If you explore a bit, you'll find Stability AI, the company behind Stable Diffusion, is developing multiple products, some of which are in public beta. Stable Diffusion's capabilities are demonstrated across three of these products. For now, it's important to know that an improved version of Stable Diffusion, Stable Diffusion 2.2, also known as Stable Diffusion XL, is available as open source, limited free models, and subscription models, but not available in the “playground”.
Stable Diffusion XL significantly enhances Stable Diffusion, generating lifelike, high-quality images from text.
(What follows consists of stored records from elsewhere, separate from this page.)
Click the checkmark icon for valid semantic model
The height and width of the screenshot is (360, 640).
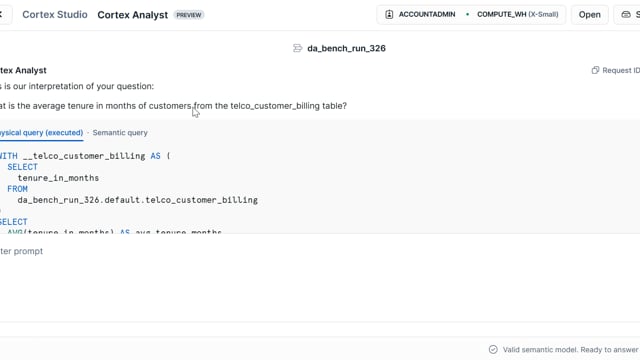493,349
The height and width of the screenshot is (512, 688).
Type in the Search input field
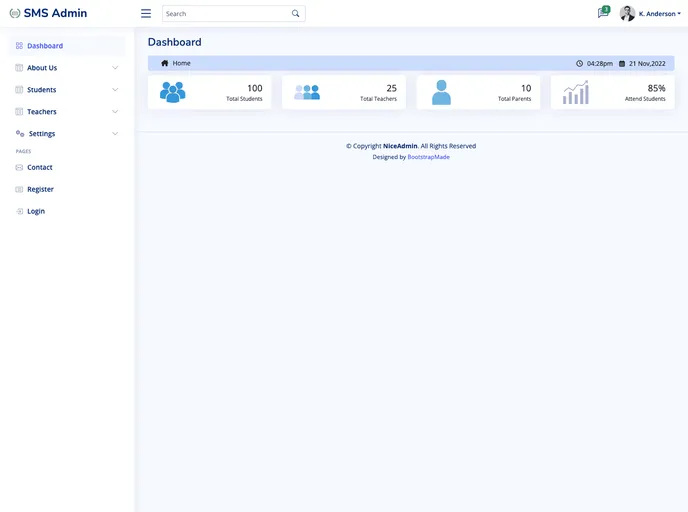[x=225, y=14]
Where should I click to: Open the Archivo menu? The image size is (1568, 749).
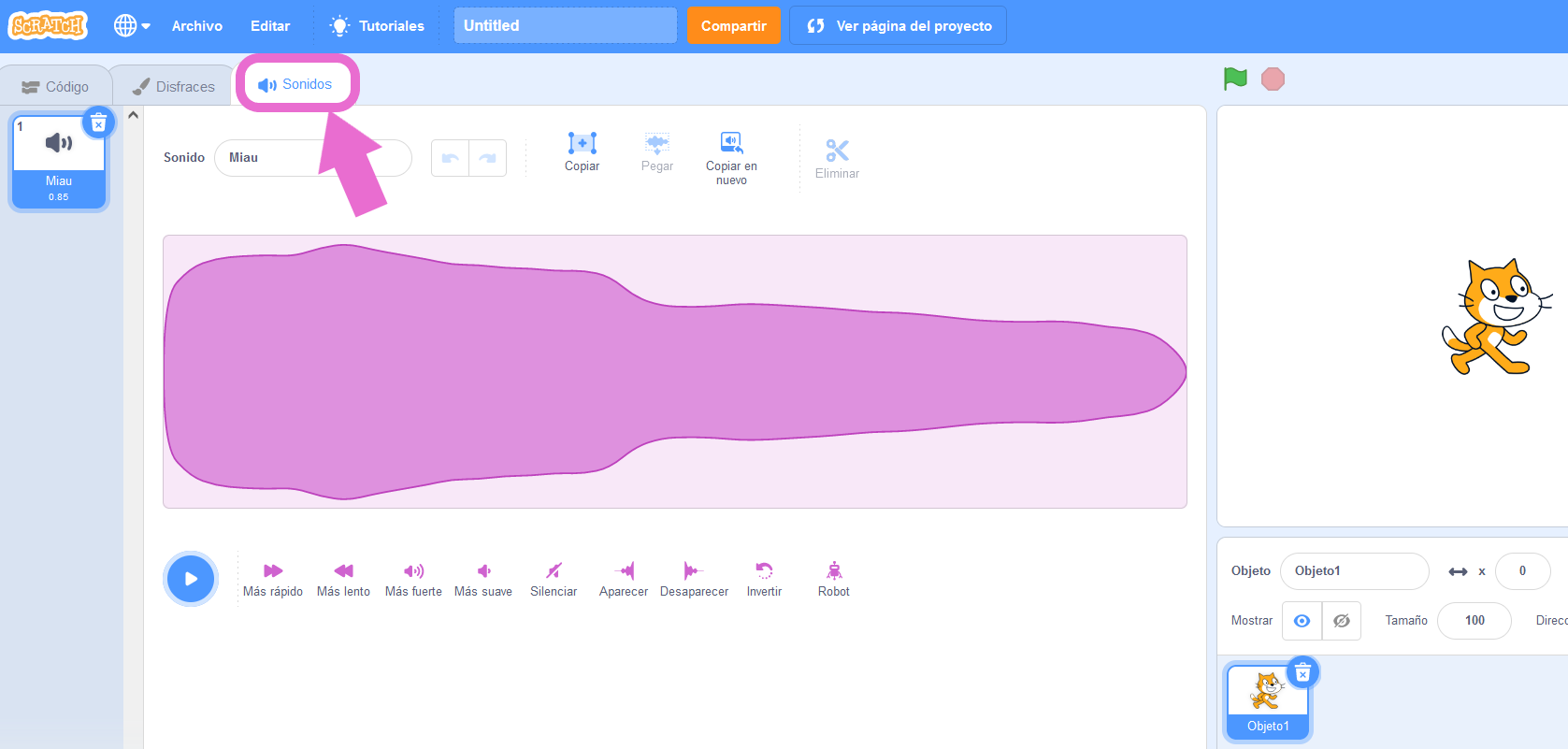197,26
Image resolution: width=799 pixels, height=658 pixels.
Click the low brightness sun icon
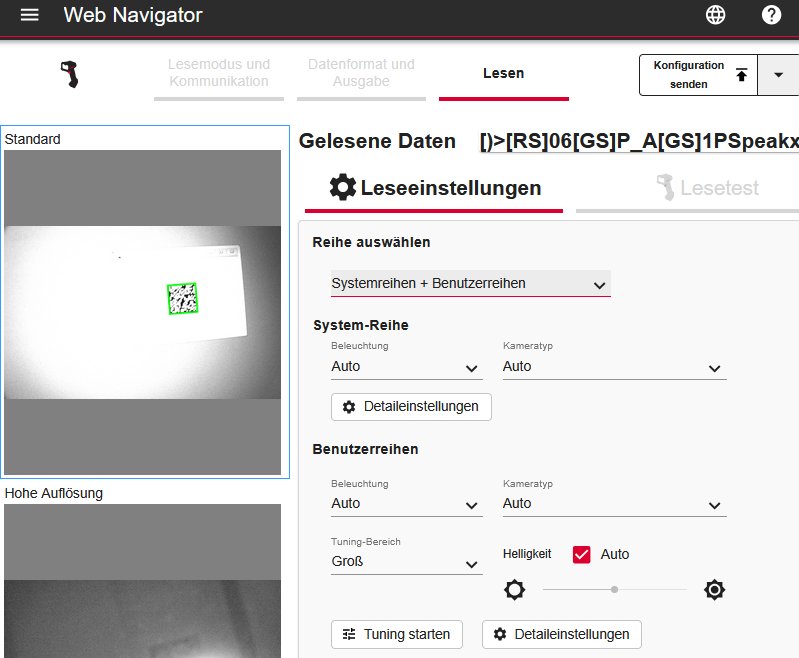(514, 590)
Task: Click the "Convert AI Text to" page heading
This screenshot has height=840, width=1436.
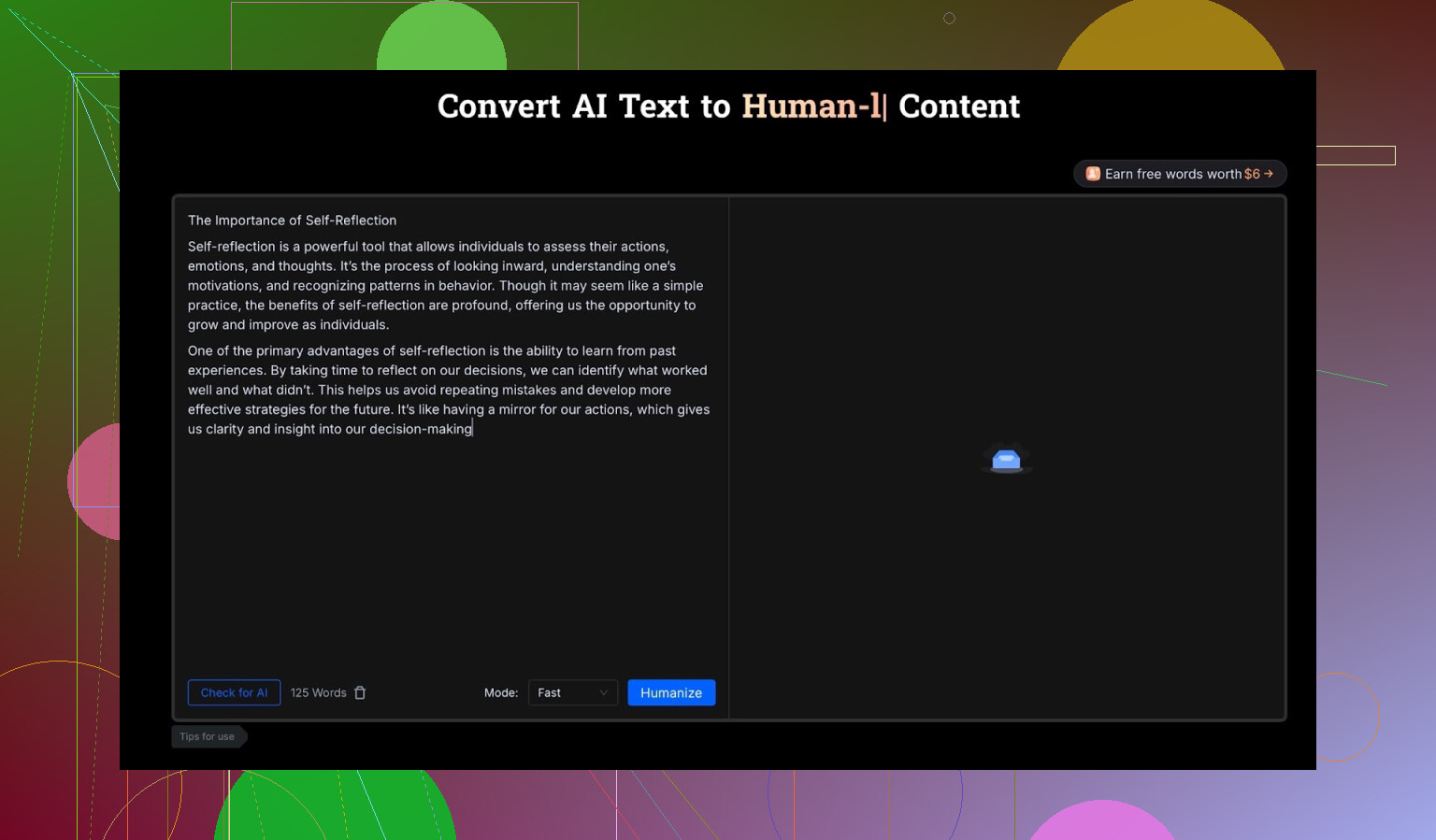Action: coord(583,107)
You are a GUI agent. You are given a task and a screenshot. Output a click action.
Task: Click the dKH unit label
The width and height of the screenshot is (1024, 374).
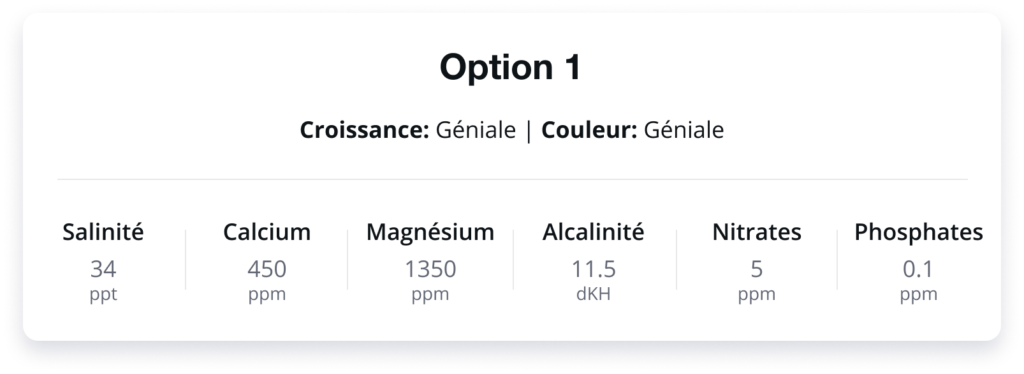point(593,294)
It includes useful features like modifying existing images, removing objects or text, eliminating backgrounds, and an upscaler to increase image size, among others.
Stable Diffusion and Stability AI are poised to be significant players in text-to-image synthesis, particularly through their developing paid applications. They focus on practicality, incorporating Photoshop-like features and ensuring image coherence—maintaining the image's overall composition and depth while making changes. Coherence is essential in a practical workflow.
The most exciting prospect of Stable Diffusion 2.2 XL at the moment lies in the possibilities it offers to developers or power users operating from home.
Why is it crucial to have Stable Diffusion running at your personal workstation? Well, besides the perk of it being completely free, it provides an unbounded space to generate as per your whims. Most notably, it allows the diffusion model to be tailored for your unique needs, echoing the earlier analogy of the plumbing firm.
For example, several AI startups specialize in generating headshots. They accomplish this by having users submit a substantial number of photos (15-100+) taken from various angles and settings. These photos are then used to fine-tune the Stable Diffusion model. By employing text-to-image synthesis, these companies can create polished headshots that closely resemble the user's submitted images. Developing an AI diffusion model from scratch can be challenging due to cost, time, and data limitations. However, fine-tuning an existing model is a comparatively more straightforward process.
As expected, a significant portion of images generated by users through the open-source local version of Stable Diffusion are explicit and frequently involve celebrities or individuals who haven’t given rights to their likeness. As the technology continues to advance, there might be a growing demand for implementing censorship measures. However, given the widespread availability and usage of the technology, addressing this issue retrospectively poses considerable challenges.